To get it to run in O(n f(n)) time, it is sufficient to show you only need to take O(f(n)) passes over all of your input data. If you can reduce the number of values within the range L to U by roughly half each time, or merely prove that you do so with high probability, that is sufficient to get randomized O(n f(n)) time with high probability.

Quick select does this (it works like quicksort, only for selection rather than sorting), and because it creates new sequences to recurse on, reducing per-pass runtime, runs in randomized O(n) time.

I implemented the method I described in Python, for constant (3) and ceil(log2(n)) space. I implemented random, median, and interpolated "pivot" selection from the given space.

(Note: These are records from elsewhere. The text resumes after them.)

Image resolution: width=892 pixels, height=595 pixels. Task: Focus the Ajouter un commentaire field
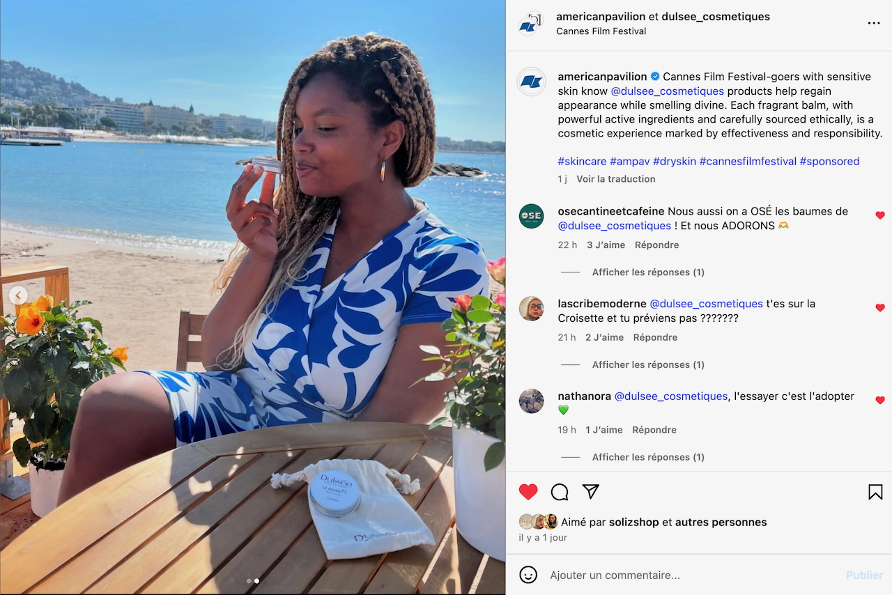point(690,575)
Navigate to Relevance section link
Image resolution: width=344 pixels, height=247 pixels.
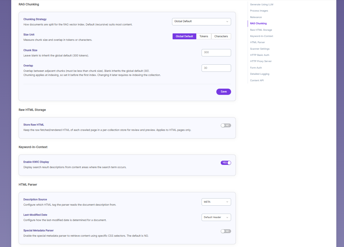(256, 17)
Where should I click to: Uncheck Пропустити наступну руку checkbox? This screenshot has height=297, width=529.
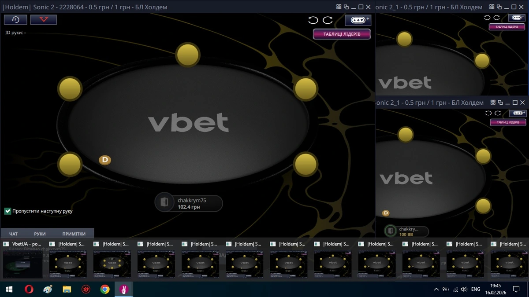click(7, 211)
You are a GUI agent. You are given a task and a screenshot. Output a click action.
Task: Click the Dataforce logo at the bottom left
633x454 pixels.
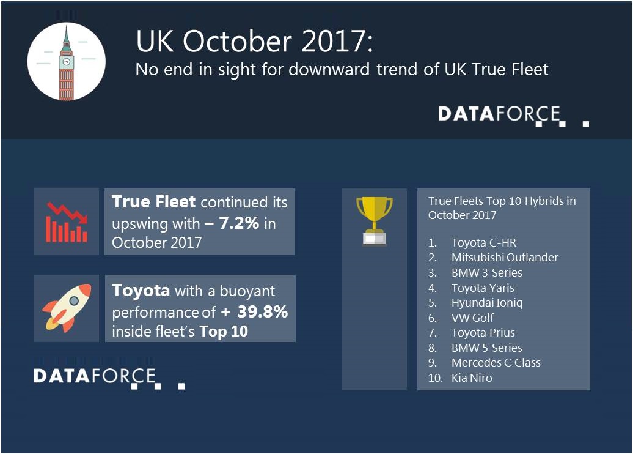click(x=109, y=378)
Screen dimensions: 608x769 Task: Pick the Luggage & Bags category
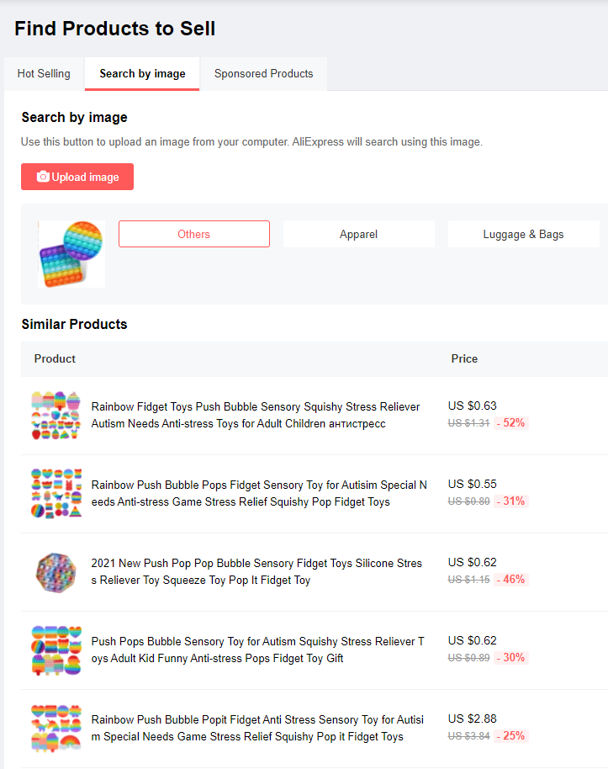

All of the variants have average numbers of passes (100 trials each) of ~2*log2(n) (sequences of 1,000 take ~ 20 passes, sequences of 10,000 take ~28 passes, and sequences of 100,000 take ~37 passes). Log space tends to do one or two fewer passes than constant space, with random/median/interpolation selection from the group not really mattering.
I noticed a bug in my code. Turns out I was always randomly picking rather than using median or interpolation. I can't seem to get interpolation to work very well, so I've punted on it. But random and median work, median working a bit better than random. The code is as follows.

import random
import math

def random_select_limited_space(sequence, k, space_fcn, choice_fcn):
    ls = len(sequence)
    space_used = space_fcn(ls)
    L = -2**64
    H = 2**64
    
    current = random.choice(sequence)
    to_use = []
    passes = 0
    while 1:
        passes += 1
        L_count = H_count = 0
        for val in sequence:
            if val < current:
                L_count += 1
            elif val > current:
                H_count += 1
            if L < val < H:
                if len(to_use) < space_used:
                    to_use.append(val)
                else:
                    posn = random.randrange(ls)
                    if posn < len(to_use):
                        to_use[posn] = val
        
        E_count = ls - L_count - H_count
        if L_count > k:
            H = current
        elif L_count + E_count > k:
            return passes, current
        else:
            L = current
        current = choice_fcn(to_use, k, ls-L_count)
        del to_use[:]

def log(n):
    return int(math.ceil(math.log(n) / math.log(2)))

def con(n):
    return 3


def random_(seq, k, of):
    return random.choice(seq)

def median_(seq, k, of):
    seq.sort()
    return seq[len(seq)//2]

def interp_(seq, k, of):
    seq.sort()
    try:
        return seq[int(float(k)/of)]
    except:
        print k, of, len(seq)
        raise

if __name__ == '__main__':
    for total_size in (1000, 10000, 100000):
        seq = [random.randrange(2**30) for i in xrange(total_size)]
        check = sorted(seq)
        for space_fcn in (con, log):
            indexes = [random.randrange(total_size) for i in xrange(100)]
            for interp in (random_, median_): #, interp_):
                pp = []
                for index in indexes:
                    random.shuffle(seq)
                    
                    passes, value = random_select_limited_space(seq, index, space_fcn, interp)
                    if value != check[index]:
                        print "FAILED:", value, check[index], interp.__name__, space_fcn.__name__
                        raise Exception
                    pp.append(passes)
                print interp.__name__, space_fcn.__name__, total_size, float(sum(pp)) / len(pp)
This is sort of old now, but it's possible to do this in O(n log n) time deterministically using O(log^2 n) storage.
can you describe the algorithm? or point me to the description either?